• Activity
Of all the lines in the entries below, give again exactly those starting at the line containing "Screen dimensions: 839x924" and ending at the line containing "Given: Focus the 'Tytuł maila' input field", both ends included, and no others.

Stored data entries
--

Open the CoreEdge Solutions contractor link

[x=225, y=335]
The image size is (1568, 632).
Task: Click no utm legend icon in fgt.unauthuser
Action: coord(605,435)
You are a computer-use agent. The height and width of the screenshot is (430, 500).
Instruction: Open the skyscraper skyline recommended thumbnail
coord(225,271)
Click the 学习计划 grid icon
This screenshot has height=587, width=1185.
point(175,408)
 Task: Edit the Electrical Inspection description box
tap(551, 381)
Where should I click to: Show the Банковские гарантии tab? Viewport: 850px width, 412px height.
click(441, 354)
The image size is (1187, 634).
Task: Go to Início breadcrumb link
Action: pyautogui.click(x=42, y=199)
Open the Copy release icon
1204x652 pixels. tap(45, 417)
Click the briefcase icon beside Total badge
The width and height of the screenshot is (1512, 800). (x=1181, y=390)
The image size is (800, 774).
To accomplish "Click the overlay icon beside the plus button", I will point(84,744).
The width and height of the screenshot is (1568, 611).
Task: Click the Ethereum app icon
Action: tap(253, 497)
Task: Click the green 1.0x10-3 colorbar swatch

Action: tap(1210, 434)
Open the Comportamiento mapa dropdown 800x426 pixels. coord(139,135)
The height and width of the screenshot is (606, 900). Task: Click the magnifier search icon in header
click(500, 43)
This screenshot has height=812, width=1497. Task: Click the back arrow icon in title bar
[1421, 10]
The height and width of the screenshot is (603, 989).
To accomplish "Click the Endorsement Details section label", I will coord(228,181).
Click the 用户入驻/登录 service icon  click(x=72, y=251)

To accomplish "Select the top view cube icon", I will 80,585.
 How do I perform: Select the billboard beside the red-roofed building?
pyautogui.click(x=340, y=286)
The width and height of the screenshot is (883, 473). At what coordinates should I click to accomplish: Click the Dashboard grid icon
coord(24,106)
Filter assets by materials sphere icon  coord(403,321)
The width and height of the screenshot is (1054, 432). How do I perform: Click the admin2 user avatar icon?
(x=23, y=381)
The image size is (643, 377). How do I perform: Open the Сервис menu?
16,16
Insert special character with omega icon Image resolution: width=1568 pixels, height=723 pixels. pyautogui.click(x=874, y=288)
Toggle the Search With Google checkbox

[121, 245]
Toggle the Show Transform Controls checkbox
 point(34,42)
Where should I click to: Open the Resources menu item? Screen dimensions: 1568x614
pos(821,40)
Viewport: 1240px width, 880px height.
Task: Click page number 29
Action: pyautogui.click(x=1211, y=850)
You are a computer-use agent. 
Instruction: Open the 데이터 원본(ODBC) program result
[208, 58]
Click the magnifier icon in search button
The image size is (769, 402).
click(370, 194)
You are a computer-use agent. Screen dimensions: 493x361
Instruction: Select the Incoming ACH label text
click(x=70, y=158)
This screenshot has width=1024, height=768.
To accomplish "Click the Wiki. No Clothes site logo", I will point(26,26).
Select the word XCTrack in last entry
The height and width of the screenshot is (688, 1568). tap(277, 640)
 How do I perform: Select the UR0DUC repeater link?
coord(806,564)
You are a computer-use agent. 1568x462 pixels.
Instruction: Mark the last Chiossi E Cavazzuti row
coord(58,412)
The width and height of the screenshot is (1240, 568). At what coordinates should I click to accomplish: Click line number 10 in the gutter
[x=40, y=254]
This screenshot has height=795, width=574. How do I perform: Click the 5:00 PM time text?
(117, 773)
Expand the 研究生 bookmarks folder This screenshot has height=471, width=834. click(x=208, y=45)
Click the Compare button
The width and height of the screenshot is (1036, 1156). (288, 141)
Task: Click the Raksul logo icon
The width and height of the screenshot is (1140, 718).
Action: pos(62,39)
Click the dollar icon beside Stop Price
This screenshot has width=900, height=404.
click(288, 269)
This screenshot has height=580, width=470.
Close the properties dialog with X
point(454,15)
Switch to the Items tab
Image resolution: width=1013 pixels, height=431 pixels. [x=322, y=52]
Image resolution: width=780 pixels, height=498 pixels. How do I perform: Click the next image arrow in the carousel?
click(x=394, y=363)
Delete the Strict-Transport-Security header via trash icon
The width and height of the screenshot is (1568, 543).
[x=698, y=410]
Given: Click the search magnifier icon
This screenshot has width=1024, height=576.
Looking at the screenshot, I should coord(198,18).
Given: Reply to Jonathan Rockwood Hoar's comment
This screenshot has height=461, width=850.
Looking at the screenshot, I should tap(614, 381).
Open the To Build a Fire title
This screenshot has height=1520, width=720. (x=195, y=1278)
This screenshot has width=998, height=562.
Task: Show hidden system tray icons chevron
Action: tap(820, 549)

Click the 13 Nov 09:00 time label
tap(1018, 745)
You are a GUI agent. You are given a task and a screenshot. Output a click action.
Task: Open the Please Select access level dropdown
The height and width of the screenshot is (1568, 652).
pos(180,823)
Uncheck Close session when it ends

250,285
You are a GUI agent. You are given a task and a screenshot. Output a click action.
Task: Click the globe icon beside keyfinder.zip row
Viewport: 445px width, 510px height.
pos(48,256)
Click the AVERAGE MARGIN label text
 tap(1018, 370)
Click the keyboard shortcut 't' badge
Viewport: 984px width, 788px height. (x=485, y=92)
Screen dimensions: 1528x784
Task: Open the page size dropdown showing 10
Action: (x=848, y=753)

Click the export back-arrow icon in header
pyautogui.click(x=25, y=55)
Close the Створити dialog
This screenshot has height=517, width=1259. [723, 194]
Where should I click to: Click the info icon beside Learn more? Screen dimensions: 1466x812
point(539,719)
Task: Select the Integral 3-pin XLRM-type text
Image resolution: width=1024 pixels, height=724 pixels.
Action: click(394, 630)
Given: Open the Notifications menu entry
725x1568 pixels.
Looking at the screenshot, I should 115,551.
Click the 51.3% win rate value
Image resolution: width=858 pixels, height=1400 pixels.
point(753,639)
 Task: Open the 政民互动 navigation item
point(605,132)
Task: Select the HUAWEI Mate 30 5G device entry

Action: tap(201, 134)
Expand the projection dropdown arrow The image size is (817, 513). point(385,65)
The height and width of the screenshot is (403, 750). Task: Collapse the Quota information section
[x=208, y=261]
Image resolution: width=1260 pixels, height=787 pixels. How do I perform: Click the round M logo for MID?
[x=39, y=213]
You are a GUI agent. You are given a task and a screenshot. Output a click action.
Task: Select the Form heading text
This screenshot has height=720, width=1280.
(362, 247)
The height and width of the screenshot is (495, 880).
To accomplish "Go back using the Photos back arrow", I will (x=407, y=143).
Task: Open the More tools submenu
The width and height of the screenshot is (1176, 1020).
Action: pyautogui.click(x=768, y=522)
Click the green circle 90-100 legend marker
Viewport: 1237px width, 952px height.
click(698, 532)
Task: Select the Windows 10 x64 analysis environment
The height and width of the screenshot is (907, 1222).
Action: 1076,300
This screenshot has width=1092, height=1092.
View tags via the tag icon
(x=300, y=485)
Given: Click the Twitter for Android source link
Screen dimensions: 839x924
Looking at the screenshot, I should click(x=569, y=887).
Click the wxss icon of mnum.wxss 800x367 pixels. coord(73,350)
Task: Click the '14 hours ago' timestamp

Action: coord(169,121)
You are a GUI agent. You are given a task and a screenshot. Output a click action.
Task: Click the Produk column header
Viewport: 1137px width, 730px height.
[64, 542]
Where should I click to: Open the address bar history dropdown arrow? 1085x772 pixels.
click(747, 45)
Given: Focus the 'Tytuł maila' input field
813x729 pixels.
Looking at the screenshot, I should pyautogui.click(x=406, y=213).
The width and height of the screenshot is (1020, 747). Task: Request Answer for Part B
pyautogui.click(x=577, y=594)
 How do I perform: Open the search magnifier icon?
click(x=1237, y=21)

--

• Reply
Screen dimensions: 839x924
Looking at the screenshot, I should click(x=569, y=887).
Click the wxss icon of mnum.wxss 800x367 pixels. coord(73,350)
Task: Click the '14 hours ago' timestamp

Action: coord(169,121)
You are a GUI agent. You are given a task and a screenshot. Output a click action.
Task: Click the Produk column header
Viewport: 1137px width, 730px height.
[64, 542]
Where should I click to: Open the address bar history dropdown arrow? 1085x772 pixels.
click(747, 45)
Given: Focus the 'Tytuł maila' input field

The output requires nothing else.